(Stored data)

□ □ □

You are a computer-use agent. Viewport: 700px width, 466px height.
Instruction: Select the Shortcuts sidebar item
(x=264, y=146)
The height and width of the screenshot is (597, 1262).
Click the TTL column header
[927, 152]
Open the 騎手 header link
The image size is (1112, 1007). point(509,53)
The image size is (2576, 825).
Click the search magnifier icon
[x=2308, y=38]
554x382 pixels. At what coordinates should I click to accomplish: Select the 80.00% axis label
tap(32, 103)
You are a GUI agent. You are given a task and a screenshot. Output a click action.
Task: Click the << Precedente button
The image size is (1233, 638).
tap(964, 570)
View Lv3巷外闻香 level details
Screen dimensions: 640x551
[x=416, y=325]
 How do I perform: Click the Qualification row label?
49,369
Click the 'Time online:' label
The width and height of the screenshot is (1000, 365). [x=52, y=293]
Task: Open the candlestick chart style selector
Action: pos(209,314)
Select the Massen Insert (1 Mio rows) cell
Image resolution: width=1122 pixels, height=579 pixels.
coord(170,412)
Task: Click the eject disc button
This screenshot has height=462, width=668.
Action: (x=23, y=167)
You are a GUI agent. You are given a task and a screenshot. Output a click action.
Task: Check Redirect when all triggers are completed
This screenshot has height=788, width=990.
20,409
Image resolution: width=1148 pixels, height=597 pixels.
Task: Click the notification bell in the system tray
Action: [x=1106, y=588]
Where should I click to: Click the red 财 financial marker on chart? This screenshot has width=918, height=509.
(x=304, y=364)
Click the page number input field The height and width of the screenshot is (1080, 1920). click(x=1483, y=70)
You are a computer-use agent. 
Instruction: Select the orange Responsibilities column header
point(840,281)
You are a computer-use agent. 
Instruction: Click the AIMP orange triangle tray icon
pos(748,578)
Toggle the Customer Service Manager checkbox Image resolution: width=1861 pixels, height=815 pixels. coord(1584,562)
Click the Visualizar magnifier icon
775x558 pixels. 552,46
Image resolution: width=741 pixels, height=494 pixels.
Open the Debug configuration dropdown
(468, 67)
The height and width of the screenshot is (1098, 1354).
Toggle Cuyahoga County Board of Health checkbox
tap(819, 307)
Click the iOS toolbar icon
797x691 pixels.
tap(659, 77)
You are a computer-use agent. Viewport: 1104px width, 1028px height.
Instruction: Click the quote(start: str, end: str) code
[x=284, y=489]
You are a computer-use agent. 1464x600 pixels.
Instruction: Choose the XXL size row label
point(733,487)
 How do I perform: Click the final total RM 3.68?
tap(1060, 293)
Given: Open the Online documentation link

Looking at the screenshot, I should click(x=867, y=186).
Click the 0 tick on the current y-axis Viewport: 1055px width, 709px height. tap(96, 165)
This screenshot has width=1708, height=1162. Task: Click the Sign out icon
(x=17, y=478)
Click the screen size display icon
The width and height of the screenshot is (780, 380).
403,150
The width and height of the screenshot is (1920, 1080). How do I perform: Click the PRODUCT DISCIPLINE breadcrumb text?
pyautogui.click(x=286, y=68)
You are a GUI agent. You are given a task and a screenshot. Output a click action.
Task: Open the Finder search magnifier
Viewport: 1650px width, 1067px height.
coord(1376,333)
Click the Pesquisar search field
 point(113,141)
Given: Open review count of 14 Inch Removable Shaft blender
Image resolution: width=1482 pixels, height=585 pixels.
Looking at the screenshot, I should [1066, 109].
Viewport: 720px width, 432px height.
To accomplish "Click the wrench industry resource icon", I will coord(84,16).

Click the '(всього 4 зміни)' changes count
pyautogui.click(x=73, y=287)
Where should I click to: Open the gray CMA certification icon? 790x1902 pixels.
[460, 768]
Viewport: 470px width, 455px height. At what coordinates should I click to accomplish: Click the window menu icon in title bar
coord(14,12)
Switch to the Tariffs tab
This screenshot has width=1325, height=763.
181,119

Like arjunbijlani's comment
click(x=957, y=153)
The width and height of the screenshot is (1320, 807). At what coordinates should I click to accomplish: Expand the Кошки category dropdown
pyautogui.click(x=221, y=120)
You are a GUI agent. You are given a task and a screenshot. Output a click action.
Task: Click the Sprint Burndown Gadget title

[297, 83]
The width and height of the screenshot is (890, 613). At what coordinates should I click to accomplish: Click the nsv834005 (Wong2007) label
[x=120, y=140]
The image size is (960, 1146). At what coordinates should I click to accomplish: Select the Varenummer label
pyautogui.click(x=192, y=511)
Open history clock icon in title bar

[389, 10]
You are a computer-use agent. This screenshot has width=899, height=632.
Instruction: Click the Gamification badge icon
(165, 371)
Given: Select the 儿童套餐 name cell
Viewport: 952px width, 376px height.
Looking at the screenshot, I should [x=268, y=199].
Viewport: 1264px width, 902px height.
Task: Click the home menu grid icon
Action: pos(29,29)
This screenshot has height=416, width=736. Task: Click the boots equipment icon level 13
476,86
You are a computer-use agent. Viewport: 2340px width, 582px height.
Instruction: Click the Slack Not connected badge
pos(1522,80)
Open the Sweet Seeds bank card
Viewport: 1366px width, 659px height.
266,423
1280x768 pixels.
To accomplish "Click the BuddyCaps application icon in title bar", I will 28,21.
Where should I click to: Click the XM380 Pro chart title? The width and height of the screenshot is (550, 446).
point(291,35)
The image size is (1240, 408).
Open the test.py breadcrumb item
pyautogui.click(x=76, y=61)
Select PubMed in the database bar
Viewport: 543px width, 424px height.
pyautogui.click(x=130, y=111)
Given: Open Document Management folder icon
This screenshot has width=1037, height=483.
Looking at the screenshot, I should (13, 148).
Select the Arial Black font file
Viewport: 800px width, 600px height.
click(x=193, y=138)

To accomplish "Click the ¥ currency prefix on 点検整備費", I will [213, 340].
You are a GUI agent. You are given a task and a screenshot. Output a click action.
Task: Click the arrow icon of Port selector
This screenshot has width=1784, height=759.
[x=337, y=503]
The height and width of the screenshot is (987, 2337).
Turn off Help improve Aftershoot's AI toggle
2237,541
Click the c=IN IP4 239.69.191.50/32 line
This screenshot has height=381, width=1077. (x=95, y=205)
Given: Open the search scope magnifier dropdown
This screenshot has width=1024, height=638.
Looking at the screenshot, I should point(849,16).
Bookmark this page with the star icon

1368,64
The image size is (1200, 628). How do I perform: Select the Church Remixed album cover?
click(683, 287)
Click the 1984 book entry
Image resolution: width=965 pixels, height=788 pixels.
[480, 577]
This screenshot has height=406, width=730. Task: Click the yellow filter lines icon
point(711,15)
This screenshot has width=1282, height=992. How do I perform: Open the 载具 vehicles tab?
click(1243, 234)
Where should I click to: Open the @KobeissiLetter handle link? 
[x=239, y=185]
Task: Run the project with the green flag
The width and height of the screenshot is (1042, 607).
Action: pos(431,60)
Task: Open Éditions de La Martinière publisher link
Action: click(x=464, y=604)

□ □ □

### About this task
From the records above, print exactly the lines that run from the line with "Toggle the Customer" to the line with "Click the 0", inclusive.

### Output for this task
Toggle the Customer Service Manager checkbox Image resolution: width=1861 pixels, height=815 pixels. coord(1584,562)
Click the Visualizar magnifier icon
775x558 pixels. 552,46
Image resolution: width=741 pixels, height=494 pixels.
Open the Debug configuration dropdown
(468, 67)
The height and width of the screenshot is (1098, 1354).
Toggle Cuyahoga County Board of Health checkbox
tap(819, 307)
Click the iOS toolbar icon
797x691 pixels.
tap(659, 77)
You are a computer-use agent. Viewport: 1104px width, 1028px height.
Instruction: Click the quote(start: str, end: str) code
[x=284, y=489]
You are a computer-use agent. 1464x600 pixels.
Instruction: Choose the XXL size row label
point(733,487)
 How do I perform: Click the final total RM 3.68?
tap(1060, 293)
Given: Open the Online documentation link

Looking at the screenshot, I should click(x=867, y=186).
Click the 0 tick on the current y-axis Viewport: 1055px width, 709px height. tap(96, 165)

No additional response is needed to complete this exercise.